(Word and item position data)
────

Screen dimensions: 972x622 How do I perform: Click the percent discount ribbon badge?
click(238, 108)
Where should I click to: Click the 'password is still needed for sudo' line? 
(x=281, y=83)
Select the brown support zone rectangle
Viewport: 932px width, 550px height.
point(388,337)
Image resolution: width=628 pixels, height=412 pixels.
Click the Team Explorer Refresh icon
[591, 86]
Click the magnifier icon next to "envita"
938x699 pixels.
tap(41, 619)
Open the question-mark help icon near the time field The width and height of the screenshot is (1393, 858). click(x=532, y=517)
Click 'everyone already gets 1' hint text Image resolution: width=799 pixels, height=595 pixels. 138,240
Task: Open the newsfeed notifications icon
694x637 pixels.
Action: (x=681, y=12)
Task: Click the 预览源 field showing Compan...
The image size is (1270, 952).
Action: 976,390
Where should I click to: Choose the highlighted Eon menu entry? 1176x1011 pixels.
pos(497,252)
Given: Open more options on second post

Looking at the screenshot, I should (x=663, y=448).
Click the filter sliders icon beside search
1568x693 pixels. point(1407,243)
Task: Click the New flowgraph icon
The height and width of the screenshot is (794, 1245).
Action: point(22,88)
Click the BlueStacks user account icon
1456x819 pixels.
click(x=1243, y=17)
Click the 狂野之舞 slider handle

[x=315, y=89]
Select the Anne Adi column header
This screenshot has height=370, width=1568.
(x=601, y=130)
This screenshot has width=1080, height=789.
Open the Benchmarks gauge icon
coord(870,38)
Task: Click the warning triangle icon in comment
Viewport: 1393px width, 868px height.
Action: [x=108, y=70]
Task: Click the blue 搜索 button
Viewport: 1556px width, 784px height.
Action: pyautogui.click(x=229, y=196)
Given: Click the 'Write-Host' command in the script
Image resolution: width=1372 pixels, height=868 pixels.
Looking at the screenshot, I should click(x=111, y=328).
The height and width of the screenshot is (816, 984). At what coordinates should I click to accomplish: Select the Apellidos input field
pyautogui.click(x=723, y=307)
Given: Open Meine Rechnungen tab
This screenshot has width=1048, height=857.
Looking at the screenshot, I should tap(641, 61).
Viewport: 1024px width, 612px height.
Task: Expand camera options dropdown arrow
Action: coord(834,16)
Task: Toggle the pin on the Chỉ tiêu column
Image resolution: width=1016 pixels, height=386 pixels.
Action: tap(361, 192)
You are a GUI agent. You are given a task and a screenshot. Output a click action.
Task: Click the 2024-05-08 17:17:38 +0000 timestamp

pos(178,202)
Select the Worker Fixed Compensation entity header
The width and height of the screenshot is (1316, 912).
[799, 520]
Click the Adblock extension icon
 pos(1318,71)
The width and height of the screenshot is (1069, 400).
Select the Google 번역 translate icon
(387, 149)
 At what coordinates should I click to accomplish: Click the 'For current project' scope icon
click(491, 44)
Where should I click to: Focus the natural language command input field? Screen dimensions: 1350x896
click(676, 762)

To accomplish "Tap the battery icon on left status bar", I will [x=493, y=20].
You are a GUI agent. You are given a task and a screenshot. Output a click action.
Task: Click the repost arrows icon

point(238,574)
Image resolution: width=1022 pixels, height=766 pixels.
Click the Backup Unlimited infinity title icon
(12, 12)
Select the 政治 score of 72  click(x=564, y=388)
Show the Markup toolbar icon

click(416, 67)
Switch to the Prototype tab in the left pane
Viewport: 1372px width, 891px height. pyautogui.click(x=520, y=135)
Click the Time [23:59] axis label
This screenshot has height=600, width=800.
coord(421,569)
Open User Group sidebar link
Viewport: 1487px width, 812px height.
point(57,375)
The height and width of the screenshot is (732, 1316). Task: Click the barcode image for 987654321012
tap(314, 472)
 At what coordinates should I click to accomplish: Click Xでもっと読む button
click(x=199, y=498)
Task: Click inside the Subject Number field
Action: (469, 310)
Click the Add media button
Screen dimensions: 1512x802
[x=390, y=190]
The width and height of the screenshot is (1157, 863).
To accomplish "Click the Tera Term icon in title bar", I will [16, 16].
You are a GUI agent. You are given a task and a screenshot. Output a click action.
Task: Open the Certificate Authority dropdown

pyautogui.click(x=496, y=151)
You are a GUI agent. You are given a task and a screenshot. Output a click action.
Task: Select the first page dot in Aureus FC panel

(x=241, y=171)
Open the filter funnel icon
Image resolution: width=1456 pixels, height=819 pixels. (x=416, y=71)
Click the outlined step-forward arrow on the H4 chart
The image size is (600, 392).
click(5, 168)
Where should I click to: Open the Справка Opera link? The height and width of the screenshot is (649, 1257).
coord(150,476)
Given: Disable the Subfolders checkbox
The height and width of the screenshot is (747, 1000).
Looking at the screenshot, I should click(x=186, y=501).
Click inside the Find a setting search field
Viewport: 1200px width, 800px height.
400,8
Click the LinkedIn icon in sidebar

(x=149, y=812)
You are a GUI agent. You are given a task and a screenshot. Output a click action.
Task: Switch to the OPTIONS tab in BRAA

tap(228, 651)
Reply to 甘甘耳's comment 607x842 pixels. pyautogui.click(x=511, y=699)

────

* REQUIRED WORK
Copy out the records without changes, from their first line through the line containing "(x=601, y=130)", including both of those lines.

* COMPLETED TASK
Screen dimensions: 972x622 How do I perform: Click the percent discount ribbon badge?
click(238, 108)
Where should I click to: Click the 'password is still needed for sudo' line? 
(x=281, y=83)
Select the brown support zone rectangle
Viewport: 932px width, 550px height.
point(388,337)
Image resolution: width=628 pixels, height=412 pixels.
Click the Team Explorer Refresh icon
[591, 86]
Click the magnifier icon next to "envita"
938x699 pixels.
tap(41, 619)
Open the question-mark help icon near the time field The width and height of the screenshot is (1393, 858). click(x=532, y=517)
Click 'everyone already gets 1' hint text Image resolution: width=799 pixels, height=595 pixels. 138,240
Task: Open the newsfeed notifications icon
694x637 pixels.
Action: (x=681, y=12)
Task: Click the 预览源 field showing Compan...
The image size is (1270, 952).
Action: 976,390
Where should I click to: Choose the highlighted Eon menu entry? 1176x1011 pixels.
pos(497,252)
Given: Open more options on second post

Looking at the screenshot, I should (x=663, y=448).
Click the filter sliders icon beside search
1568x693 pixels. point(1407,243)
Task: Click the New flowgraph icon
The height and width of the screenshot is (794, 1245).
Action: point(22,88)
Click the BlueStacks user account icon
1456x819 pixels.
click(x=1243, y=17)
Click the 狂野之舞 slider handle

[x=315, y=89]
Select the Anne Adi column header
This screenshot has height=370, width=1568.
(x=601, y=130)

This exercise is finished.